Wednesday, February 10, 2016

Avvo expands its Legal Services program to 18 states; Should attorneys be concerned? (part 2)

A few days ago, I posted a long comment expressing my concern over the new Avvo Legal Services, which it describes as an online legal services marketplace now offering fixed-fee, limited-scope legal services through a network of attorneys.  Many others have raised similar concerns.  See, among many others, Solo Practice University; Simple Justice and the comments to stories in the ABA here, here and here.

Coincidentally, yesterday Avvo announced it has now expanded the service to 18 states, covering about 70 percent of the US population.  I first read the story in Law Sites, which describes the news and the service and quotes Avvo's general counsel and CEO.  I left a comment expressing my opinion about one of their claims and asking for an explanation, and the General Counsel for Avvo was kind enough to reply.  You can read our exchange in the comments below the story here and judge for yourself as to whether Avvo's explanation makes sense to you.

I find it interesting that when challenged on whether lawyers paying for the service could be found to be in violation of the rule against sharing fees with non-lawyers, Avvo's GC claimed the rule is unconstitutional as applied under the First Amendment.  (Is Avvo arguing that because it calls the fee a "marketing fee," paying the fee makes it advertising?  I don't know.)  This means that in the last couple of days I have read of Avvo claiming that the transaction is not fee sharing because it is a separate transaction, that the transaction is not fee sharing because it is paying for advertising, that if the transaction is fee sharing, it is allowed by the rules, and that if it is not allowed by the rule, the rule in unconstitutional.

Also, I don't understand why Avvo doesn't instead argue that it is covered by comment [5] to Rule 7.2 which says that "a lawyer may pay others for generating client leads, such as Internet-based client leads, as long as the lead generator does not recommend the lawyer, any payment to the lead generator is consistent with Rules 1.5(e) (division of fees) and 5.4 (professional independence of the lawyer), and the lead generator’s communications are consistent with Rule 7.1 (communications concerning a lawyer’s services)."

This is an interesting relatively new comment that I have not seen interpreted in any cases.  (If you know of one, please send it my way - I'd like to see it.)  My sense is that this comment was adopted precisely to be more lenient with respect to the ban to pay others for referring clients, by opening the door to online services that connect clients with lawyers -- which is precisely what Avvo does.  The problem is that there are a few things in the comment that have not been tested (at least to my knowledge).  What is a "client lead"?  Does that refer to information or to an actual client?  If the intent is to allow payment for information but not for an actual client, then the comment won't help Avvo.  Again, I have not done the research to know how "leads" has been interpreted (or is meant to be interpreted).

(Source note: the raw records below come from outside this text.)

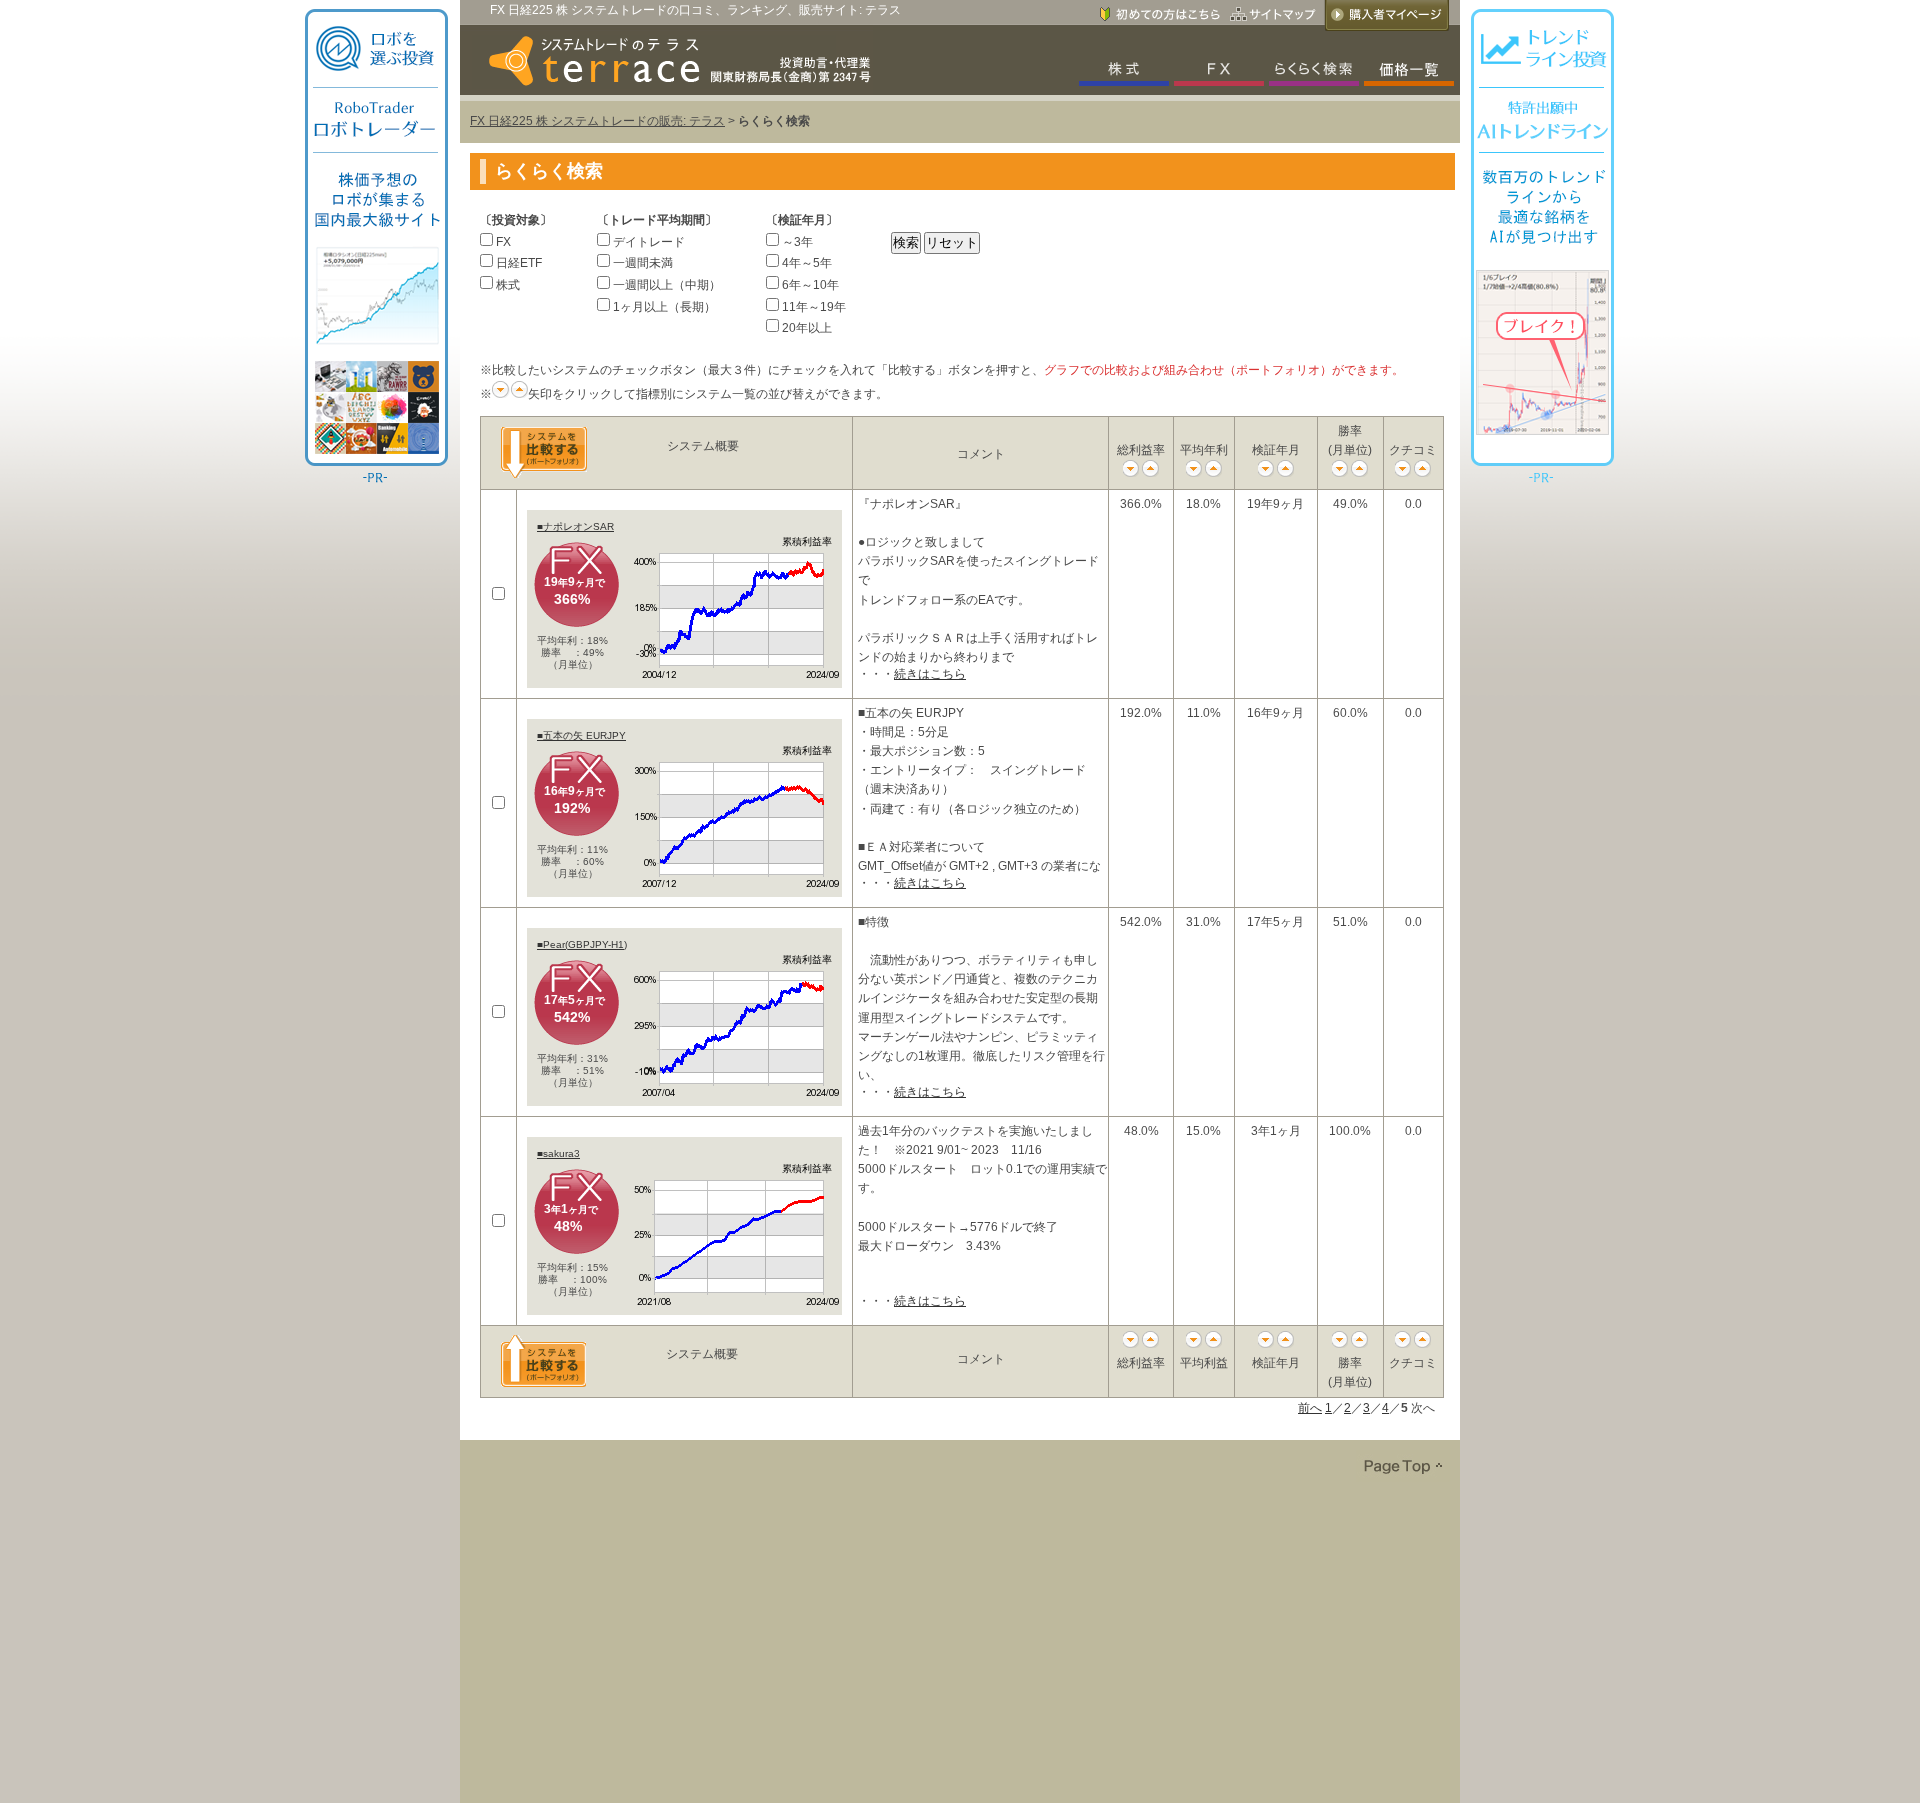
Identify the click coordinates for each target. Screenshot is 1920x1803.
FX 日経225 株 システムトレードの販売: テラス (597, 121)
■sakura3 (558, 1153)
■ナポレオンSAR (575, 526)
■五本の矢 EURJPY (581, 735)
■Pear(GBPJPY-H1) (582, 944)
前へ (1310, 1408)
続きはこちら (930, 674)
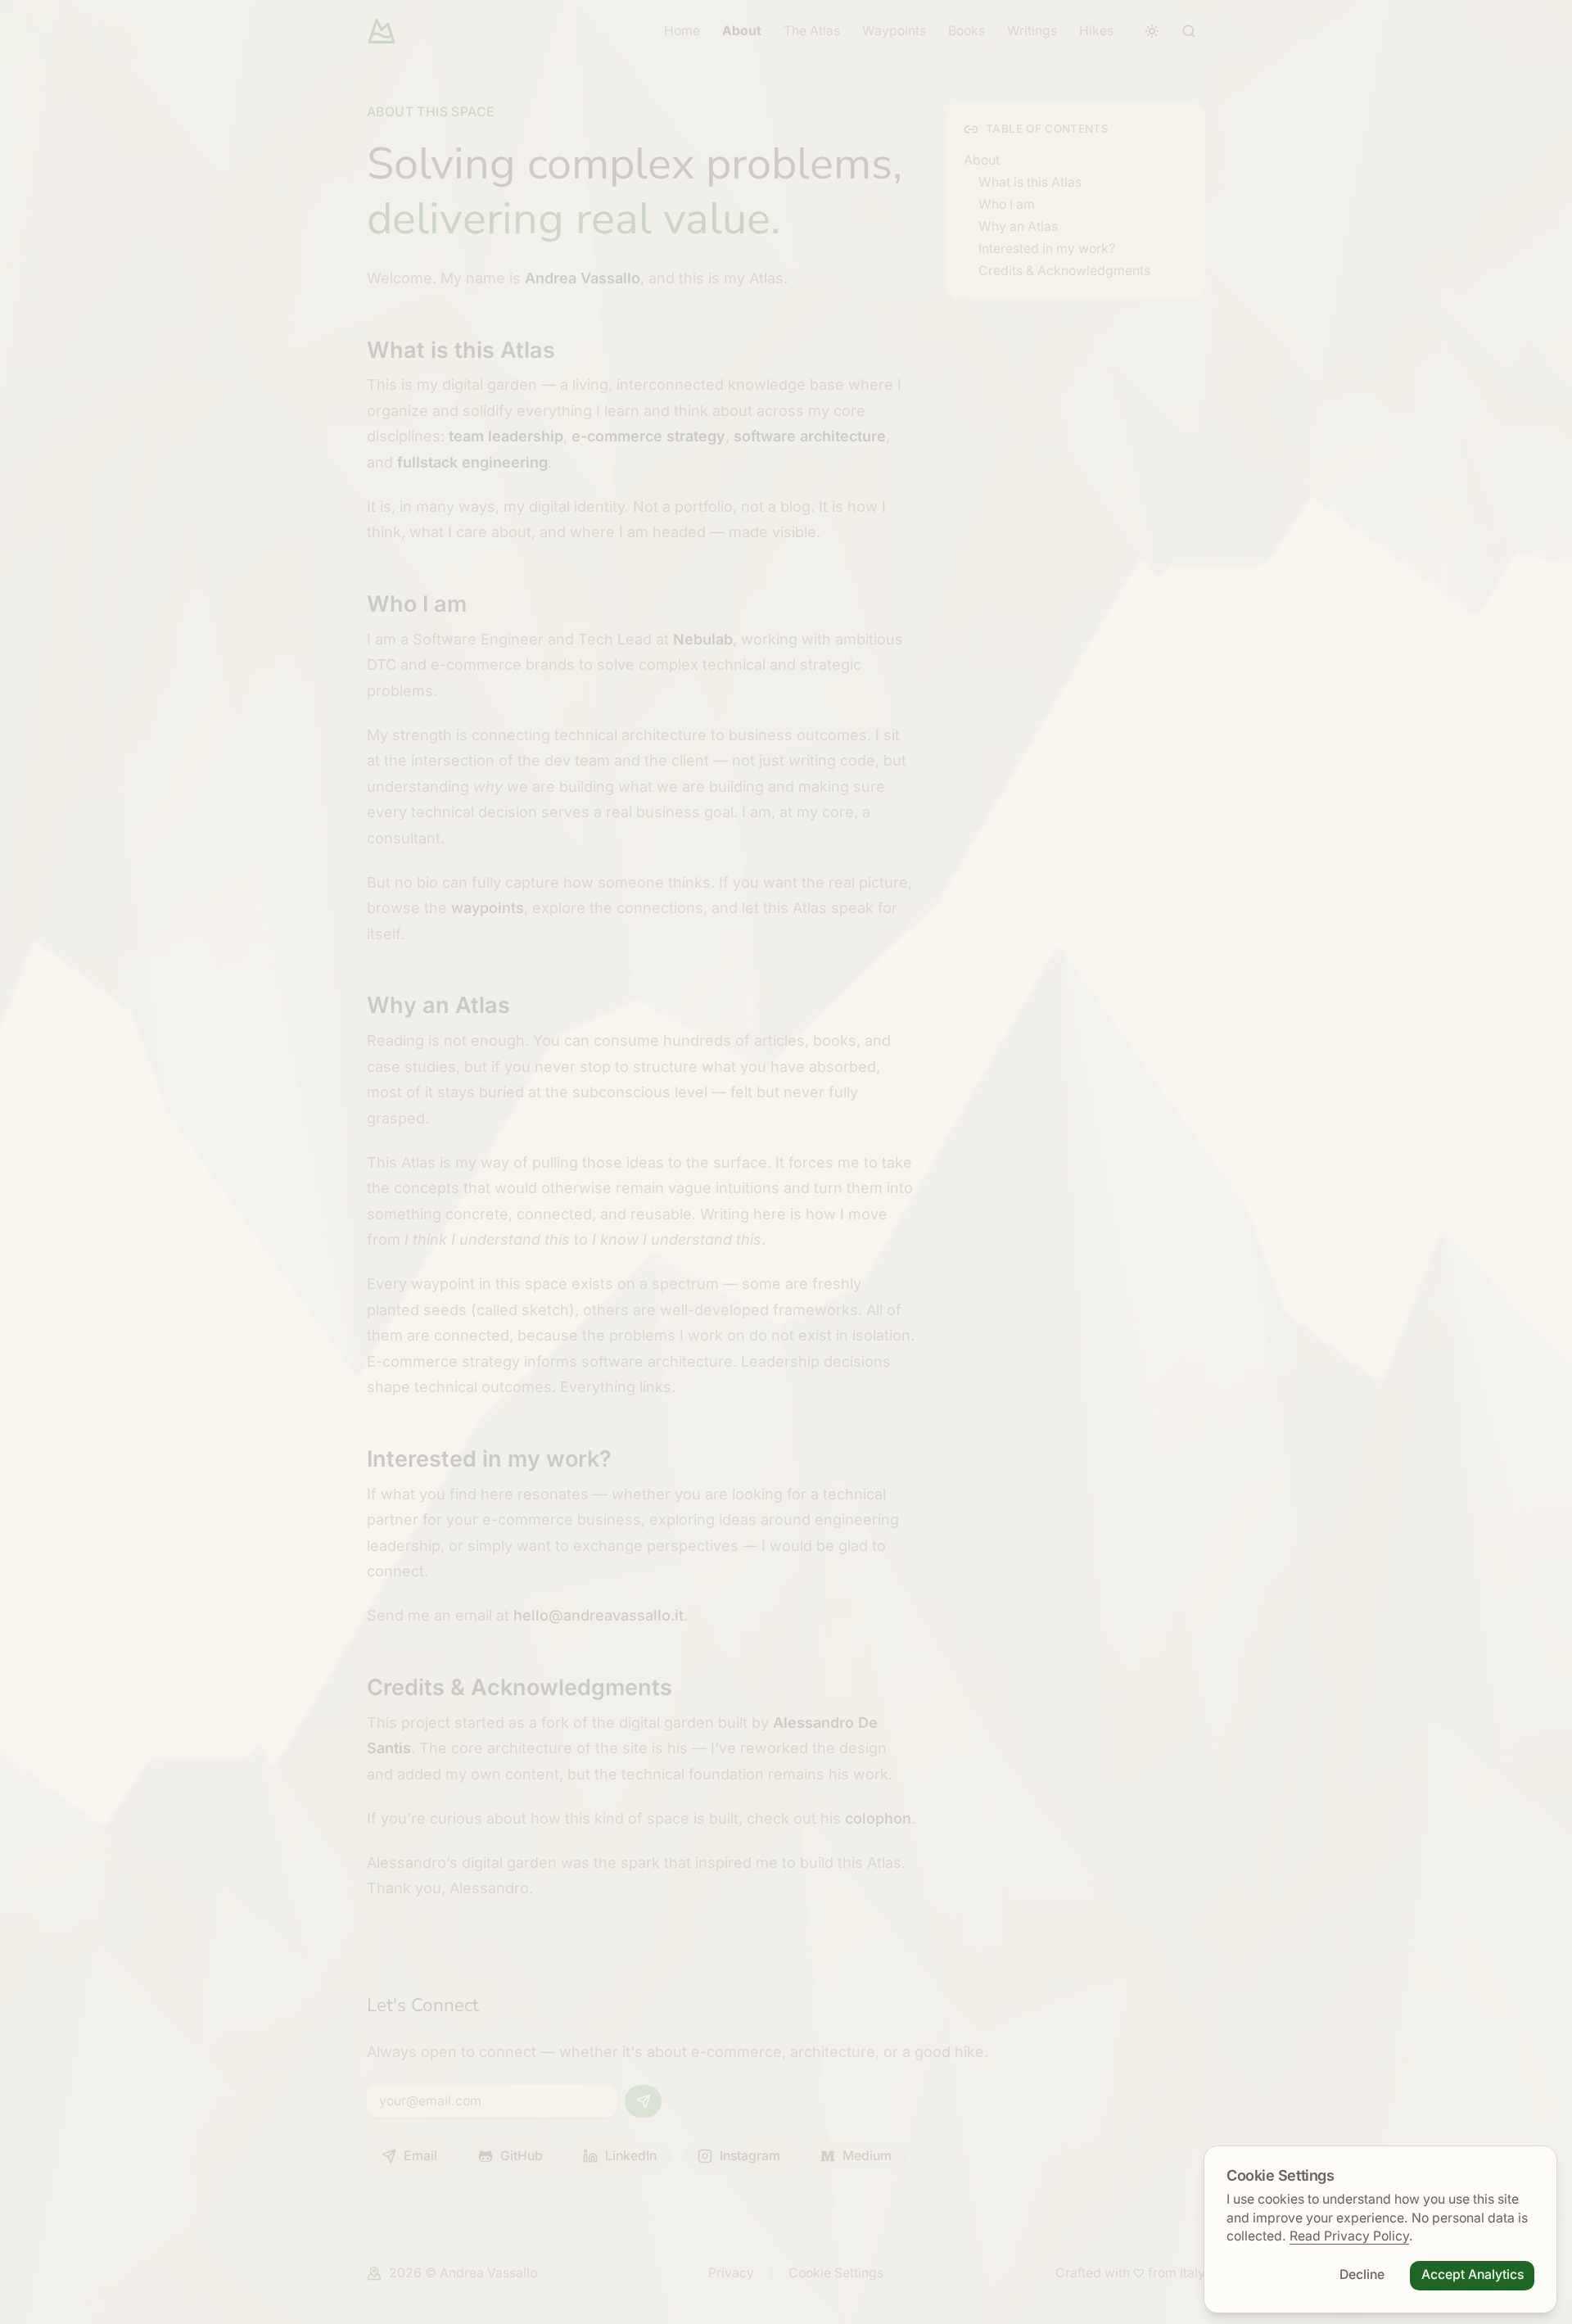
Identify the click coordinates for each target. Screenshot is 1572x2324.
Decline (1362, 2274)
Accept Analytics (1472, 2274)
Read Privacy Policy (1349, 2236)
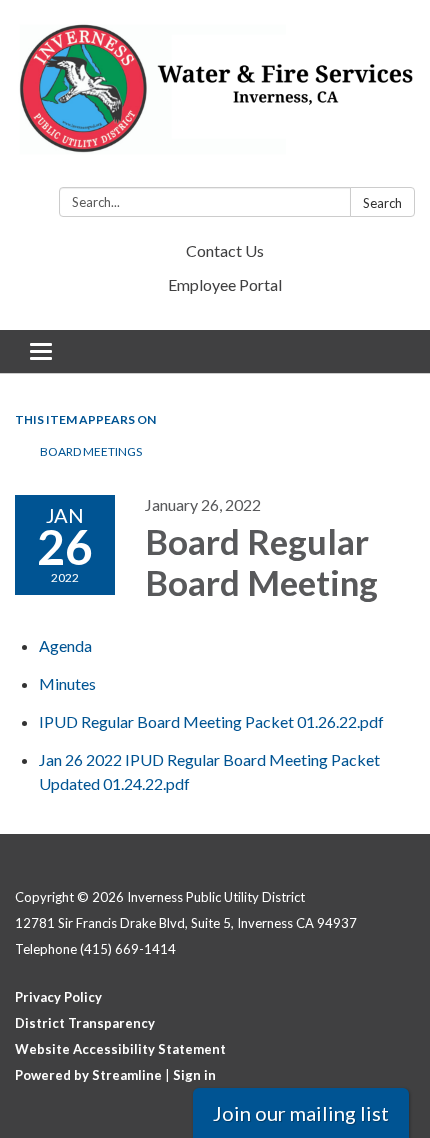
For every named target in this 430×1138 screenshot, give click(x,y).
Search (382, 203)
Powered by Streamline (88, 1075)
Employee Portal (225, 284)
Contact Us (225, 250)
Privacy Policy (58, 997)
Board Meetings (91, 451)
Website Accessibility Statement (120, 1049)
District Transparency (85, 1023)
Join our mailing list (301, 1113)
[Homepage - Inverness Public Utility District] (215, 97)
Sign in (194, 1075)
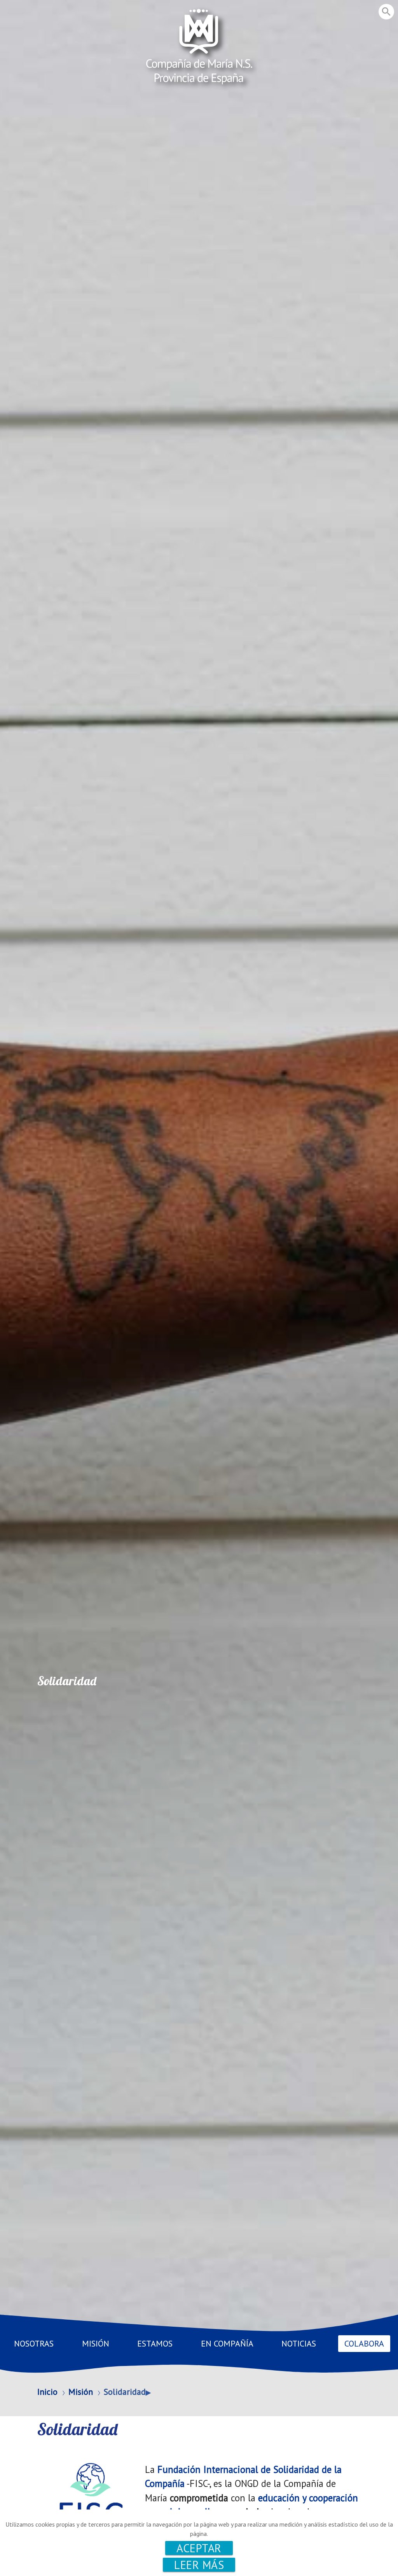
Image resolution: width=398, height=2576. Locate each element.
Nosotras (34, 2343)
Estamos (155, 2343)
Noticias (298, 2343)
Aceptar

Also, and more importantly, what does it mean when it says that the payment won't violate Rule 7.2 as long as it is "consistent with" Rules 1.5 and 5.4.  Is "consistent with" the same as "complies with" or is there a difference?  If it means that in order for the payment not to violate 7.2 the lawyer also has to comply with 1.5(e) and 5.4, that means that payment to a non-lawyer will be in violation of 7.2 because sharing a fee with a non lawyer is by definition a violation of 5.4 and irrelevant to 1.5(e) which is about sharing fees with other lawyers.  Since internet "lead generators" are not likely to be lawyers, I think that "consistent with" means something other than "complies with."

Viewed that way, the question becomes whether allowing payment to a non-lawyer for finding and sending a client to the lawyer threatens the policies and concerns for which we decided to adopt the requirements in 1.5(e) and the ban in 5.4.   And I think Avvo can make a case that allowing this type of payment does not.  I don't know how convincing the argument will be before the authorities, but you can make the argument.   Which is why I don't understand why not go for this argument rather than the strange argument based on the First Amendment (which appears to be based on a forced interpretation of what the speech in question is and an incorrect reading of the constitutional standard that applies (note that Avvo's GC argues the state has to show harm, an argument the Supreme Court dismissed in Ohralik).  

Having said all that, it seems Avvo is here to stay and that at least for now states are tolerating it.  However, it will be interesting to see what happens in the near future.  It will be interesting to see if attorneys ask their local Ethics Commissions to issue opinions on whether sharing fees with Avvo is ethical.  Hopefully some will and we will begin to see the responses in different states. 

It will also be interesting to see if states will then create regulations to apply to the non lawyers in the legal marketplace.  The ABA just adopted a resolution urging jurisdictions to regulate the non lawyers in the legal services marketplace according to the policies and values of the legal profession.  Ironically, this may lead to a finding that it is not a good idea to abandon the ban related to sharing fees with a non-lawyer.